1.- The need to extend the state of alarm, once the original period of 15 days has expired.

2.- The establishment of the temporary period that, according to the deputies, is essential to reverse the health crisis.

3.- The origin of the measures to be applied in the extension time.

4.- The provisions that Congress must adopt to enforce its control over the Government’s actions during the state of alarm.

But not. Congress is a silken monkey that, obeying its master’s unspoken orders, kept its mouth shut. Ignoring that he represents popular sovereignty, he pressed the automatic button that raises the barrier to the excesses of the Executive. Congress has taken the wages of fear by allowing the creation of that polycephalic monster that goes by the name of “delegated competent authorities”. The monkey has knelt in front of her stewardesses.

It was completely unacceptable that the government measures of the state of alarm (articles 5 to 8 of RD 926/2020, partially modified by RD 956/2020) could be subject to “modulation”, “flexibility” or even “suspension”, remaining in the hands of instances outside Parliament, such as the health advisers of the Autonomous Communities, the regional assemblies, the conference of regional presidents or the Interterritorial Health Council. None of them, except manifest error of article 66 EC, represents the Spanish people. of trache! It is useless to maintain otherwise that the blank check was issued by a sufficient majority (of occasion). The majority principle cannot undermine the Constitution.

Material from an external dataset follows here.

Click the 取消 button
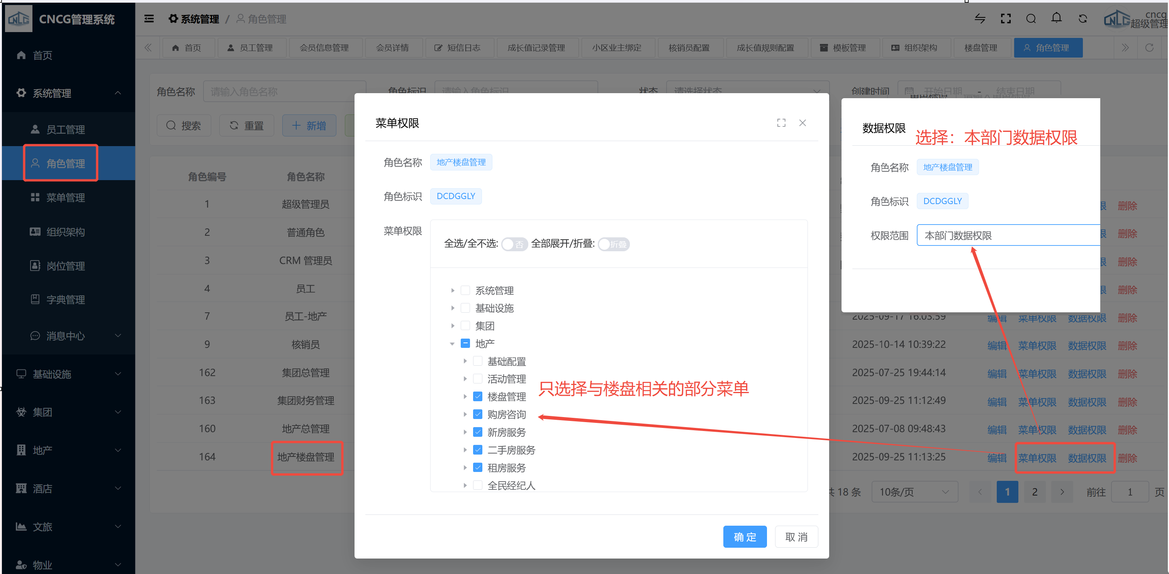[x=796, y=537]
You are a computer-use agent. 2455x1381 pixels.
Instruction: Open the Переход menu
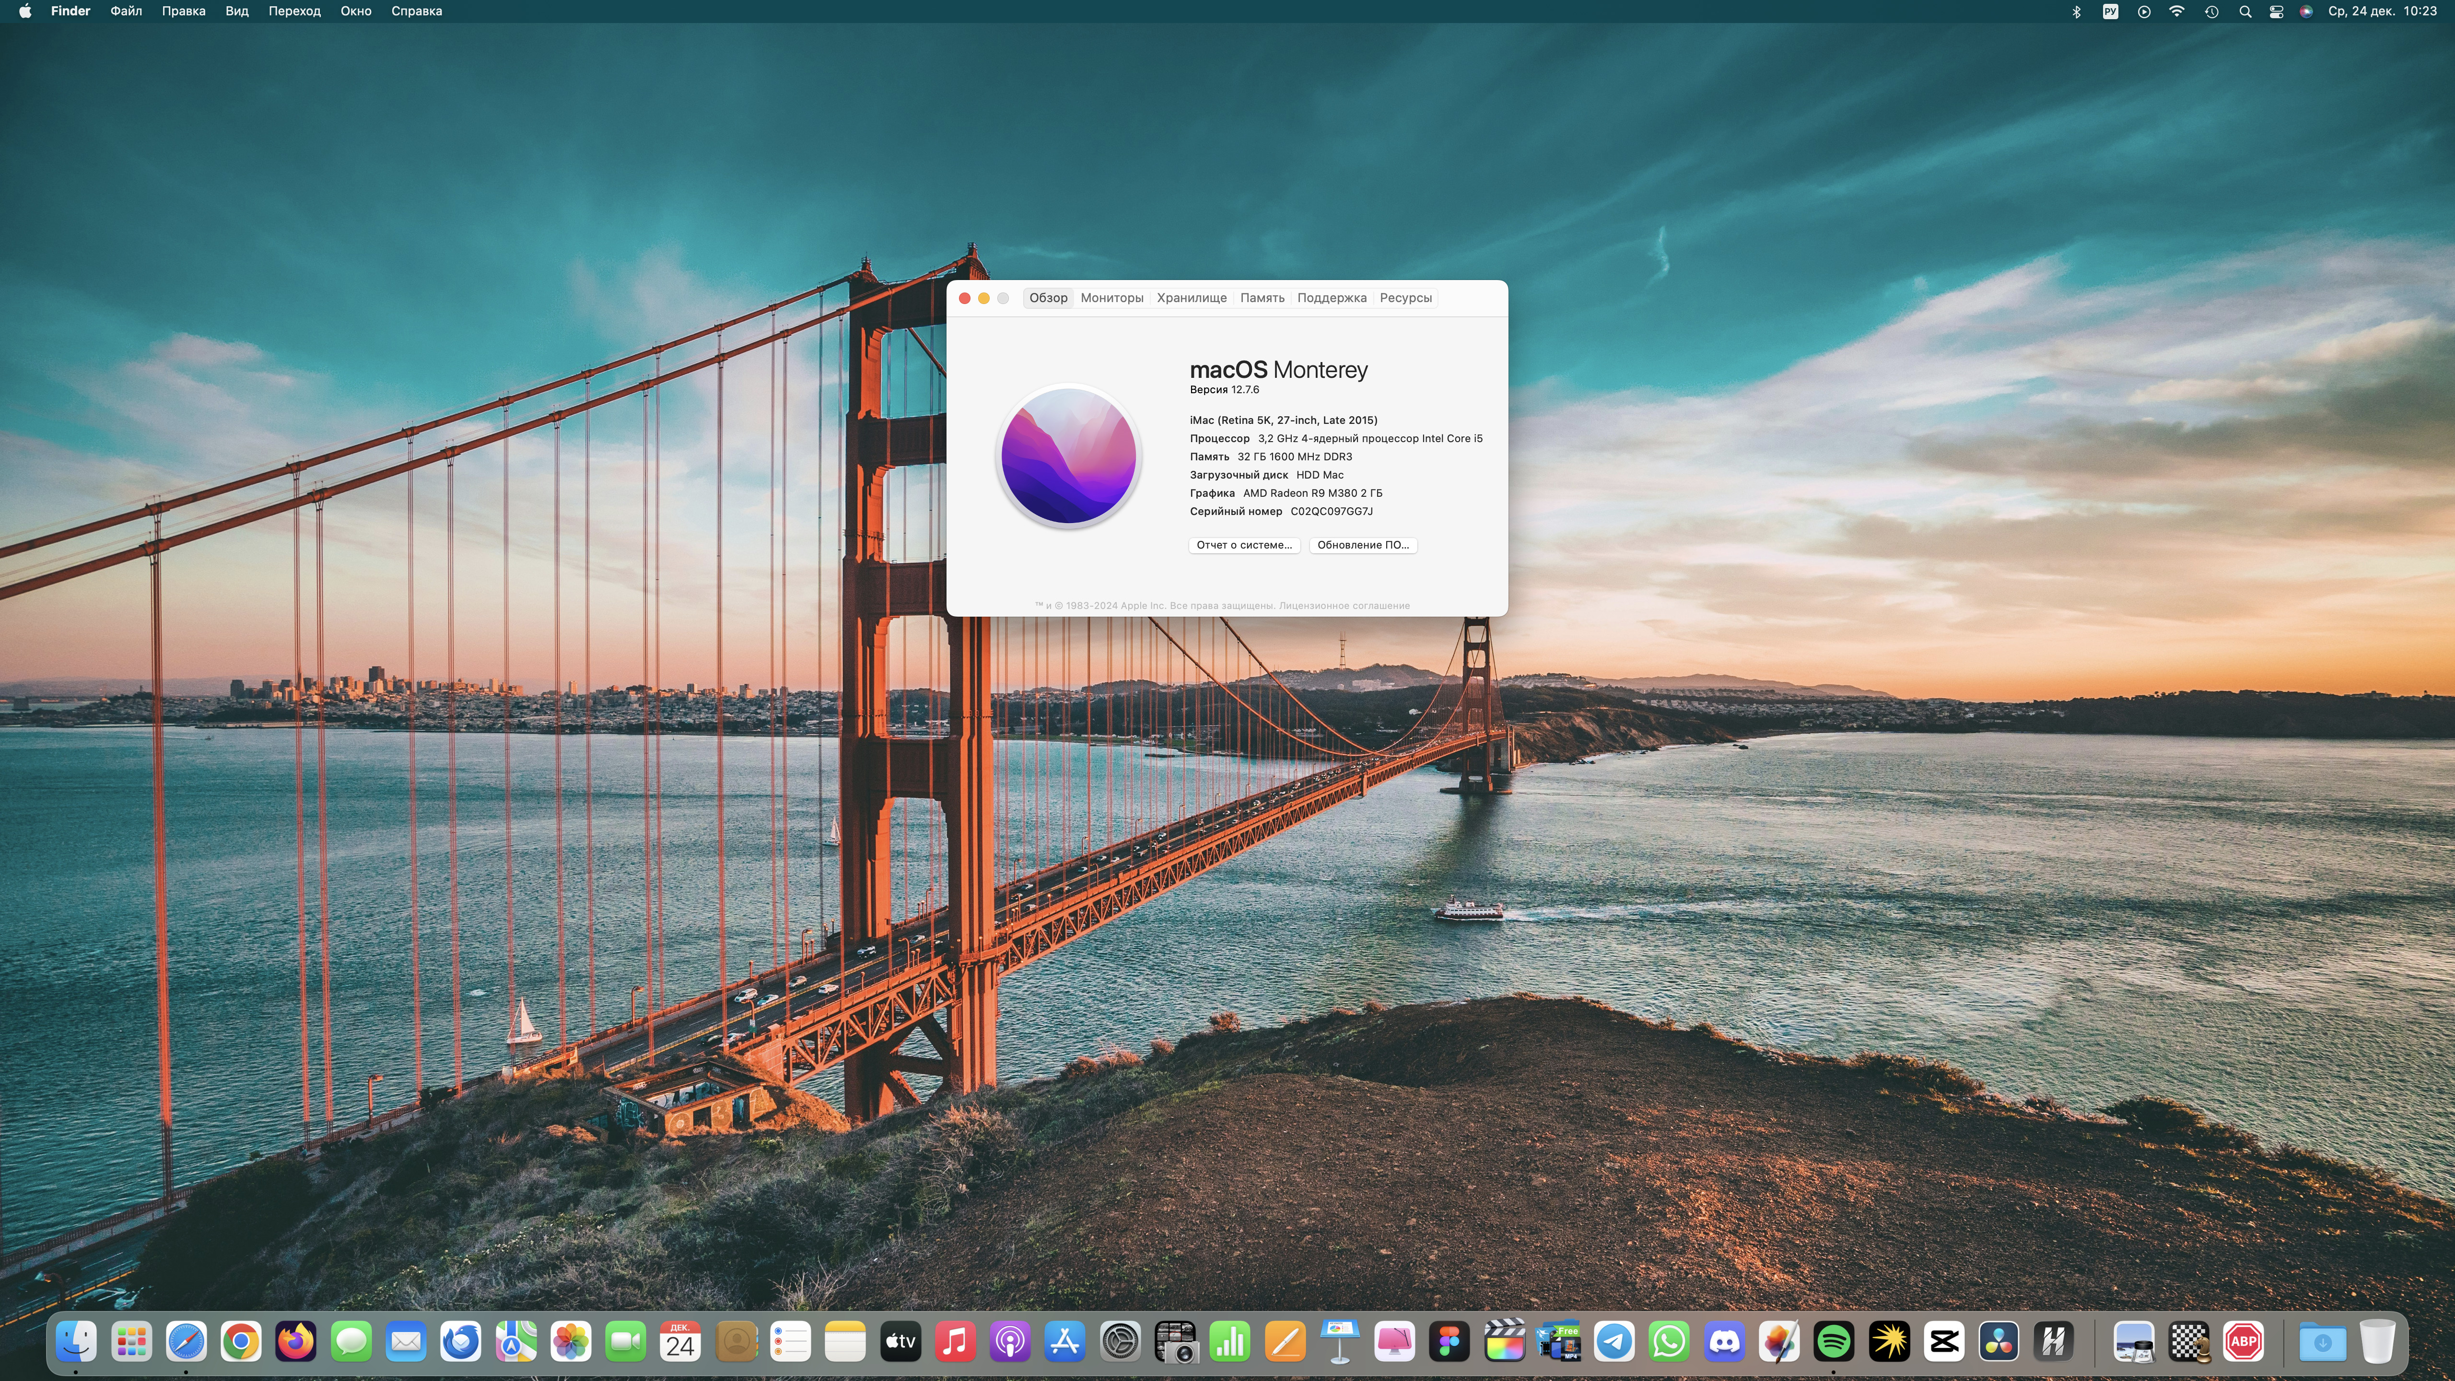pyautogui.click(x=294, y=11)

It is the exclusive responsibility of the Lower House to decide on “the scope and conditions in force during the extension, which includes fixing its terms” (STC 83/2016). That is: in addition to the negative control function of the Government, Congress acts as a legislator (positive function) in its authorization of the extension. Congress and not the Government, is the protagonist in the extension of the state of alarm. Otherwise, the rule of law declines. A supposed jeremiad that, due to its repetition, we usually take as a joke. Without noticing that only what is lost is cried.